HOUSTON -- A knee ligament ripped first, then a kneecap cracked in half. A sports hernia followed.
All told, John Kasay was healthy at the end of only one season from 1999 to 2002.
So, last summer, the 33-year-old kicker whose left leg is held together by screws, pins and wire understood that the Carolina Panthers might not want to rely on him anymore.
"I didn't have a real good track record," he said.
Coaches waited until the final round of cuts during training camp, then opted to stick with Kasay. It has worked out quite well.
The Panthers are in the Super Bowl for the first time in their nine-year history, and Kasay, the last player left from the original squad, is a key reason why.
He kicked four game-winners during an 11-5 season, matching his total for all his other years in Carolina. Then he opened the playoffs with five field goals against Dallas, tying a postseason record.
He made three more in regulation the next week against St. Louis, helping the Panthers force overtime. On the opening drive, he made a 40-yarder that would've won it if Carolina hadn't been called for delay of game. Pushed back to 45 yards, he missed. The Panthers won with a touchdown in double overtime.
Kasay was only needed for extra points in the NFC championship against Philadelphia. It was just the second time this season he didn't attempt a field goal.
"I think he's been as good a representative as you can possibly have as far as his work in the community, in the locker room for me and, obviously, his abilities on the field," coach John Fox said. "He's a guy I am proud to be associated with."
Kasay broke in with Seattle, then he and defensive end Mike Fox became Carolina's first free-agent signees in February 1995. When the Panthers made the NFC championship the next season, Kasay set an NFL record with 37 field goals.

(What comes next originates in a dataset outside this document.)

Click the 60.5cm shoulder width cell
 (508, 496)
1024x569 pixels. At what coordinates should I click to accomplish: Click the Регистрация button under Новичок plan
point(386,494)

He was the league's most accurate kicker in 1999 until blowing out his left knee with three games left. The kneecap splintered in the first practice of the following training camp, knocking him out for the entire 2000 season. He went down again two games into the 2002 season.
Shayne Graham filled in pretty well and was given the chance to beat out Kasay in training camp last summer. Fox's choice of Kasay has worked out as well as switching quarterbacks from Rodney Peete to Jake Delhomme midway through the opener.
"I'm very appreciative and very thankful for the patience and persistence they've had in dealing with me and not throwing me under the bus," Kasay said. "They could've done that very easily."
Kasay's comeback -- no, comebacks -- have helped endear him to teammates, coaches and fans.
The son of a former strength coach at Georgia, Kasay accepted the hard work and punishment required to recover, time after time. He kept his wits by relying on his strong Christian faith.
"There were times when I didn't know if I could do it," Kasay said. "It was like, `Lord, if you want me to hang this up, let me know.' Fortunately, that hasn't happened yet."
Only three kickers have been with one team as long as Kasay has been with the Panthers. He's the only one who can say he has been with his franchise from the start.
The roots Kasay has grown in Carolina were best summed up Sunday, when thousands of fans stood in freezing rain to bid the team farewell and he recognized many faces.
"When the franchise started, there was a lot of hope," he said. "The expectations became very high very quickly after the 1996 season. I think for years after that, there was like, 'This might be the year like 1996' because nobody saw 1996 coming. ... That's kind of the way this year was."
The way it has gone, it would be fitting if the Super Bowl was decided late, maybe even by a field goal. It happened two years ago, the last time the New England Patriots were in it. Adam Vinatieri made the kick, a play Kasay calls his favorite Super Bowl memory.
This time, Kasay would gladly take on the starring role.
"The way this season has been," he said, "it wouldn't surprise me."